California’s new carbon emissions disclosure law has reached the desk of California Governor Gavin Newsom. When signed, it will make Bill 253 the first mandatory emissions reporting law in the country.
On its own, California is the world’s fifth largest economy. It also emits 370 million metric tons of carbon dioxide equivalent per year, according to the California Air Resources Board.
Despite being state legislation rather than federal, the law will have a potentially wider-reaching impact. About 5,000 companies will have to disclose their emissions. Many of these comapnies operate globally, according to a report in the New York Times. One of them is Chevron, which has its headquarters in the state and produces base oil, additives and lubricants around the world.
California’s emissions disclosure law will require U.S. companies with revenue of more than U.S. $1 billion that do business in the state to disclose emissions from all scopes – Scope 1 direct emissions, Scope 2 electricity purchase and use, and Scope 3 indirect emissions from supply chains, travel, employee commuting, procurement, waste and water usage.
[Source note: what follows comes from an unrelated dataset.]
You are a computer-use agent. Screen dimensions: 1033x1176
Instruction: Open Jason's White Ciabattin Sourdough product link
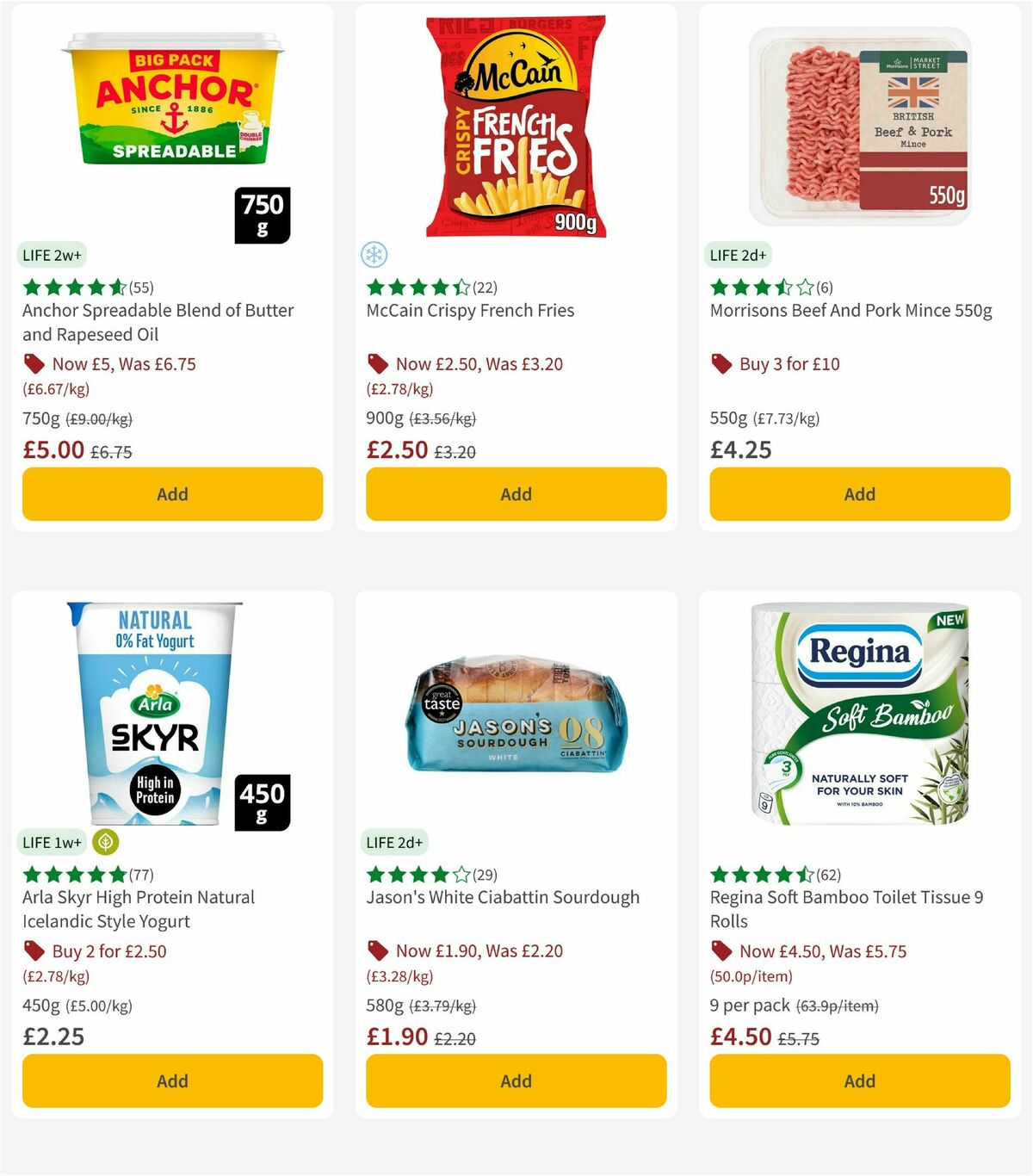tap(503, 897)
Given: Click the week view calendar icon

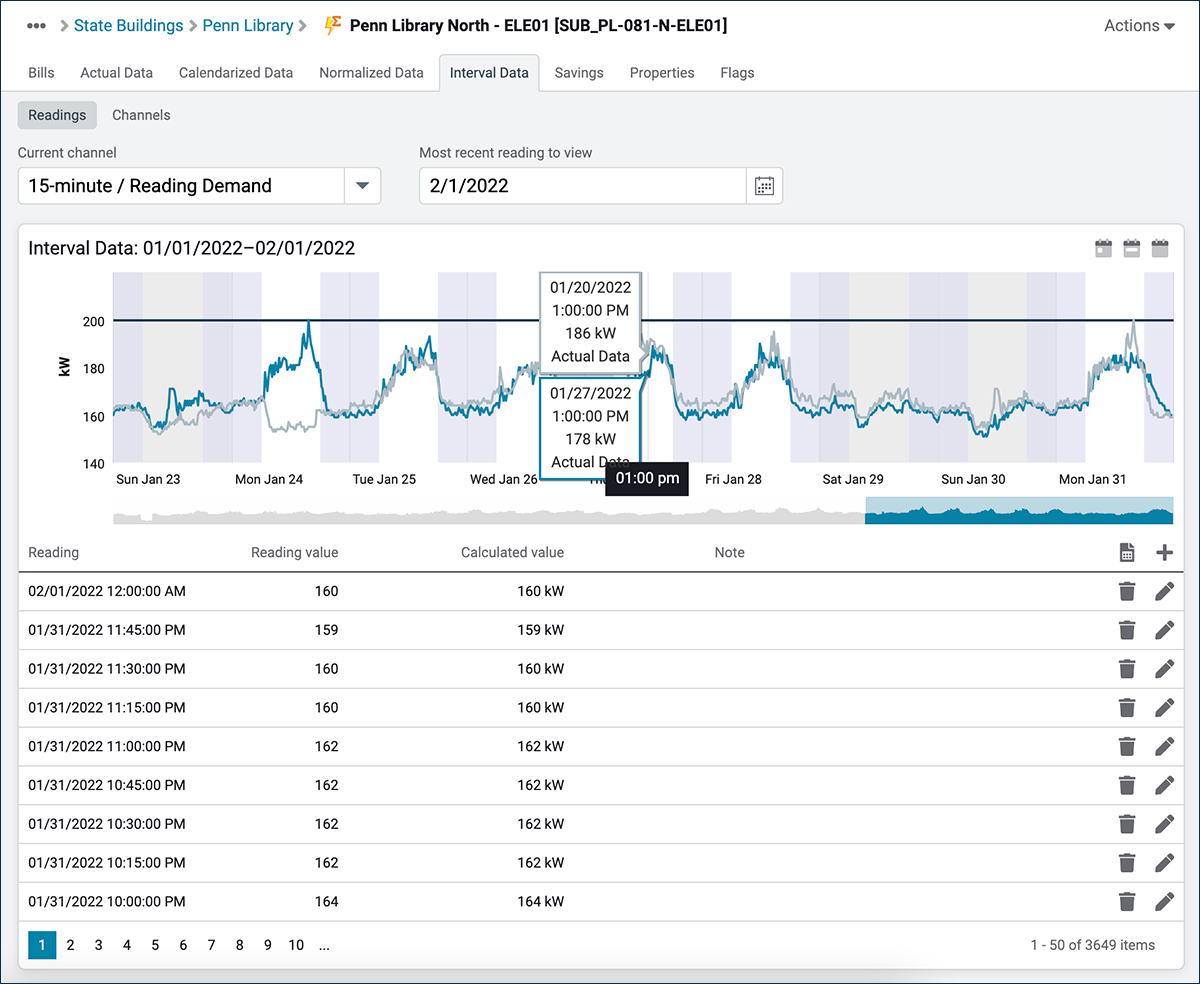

Disclosure will be carried out using the Greenhouse Gas Protocol standards and will be assured by a third party.
“In announcing he will sign SB 253, Governor Newsom is reaffirming California’s global climate leadership. These carbon disclosures are a simple but intensely powerful driver of decarbonization. When business leaders, investors, consumers, and analysts have full visibility into large corporations’ carbon emissions, they have the tools and incentives to turbocharge their decarbonization efforts,” said Senator Scott Wiener, who introduced the bill.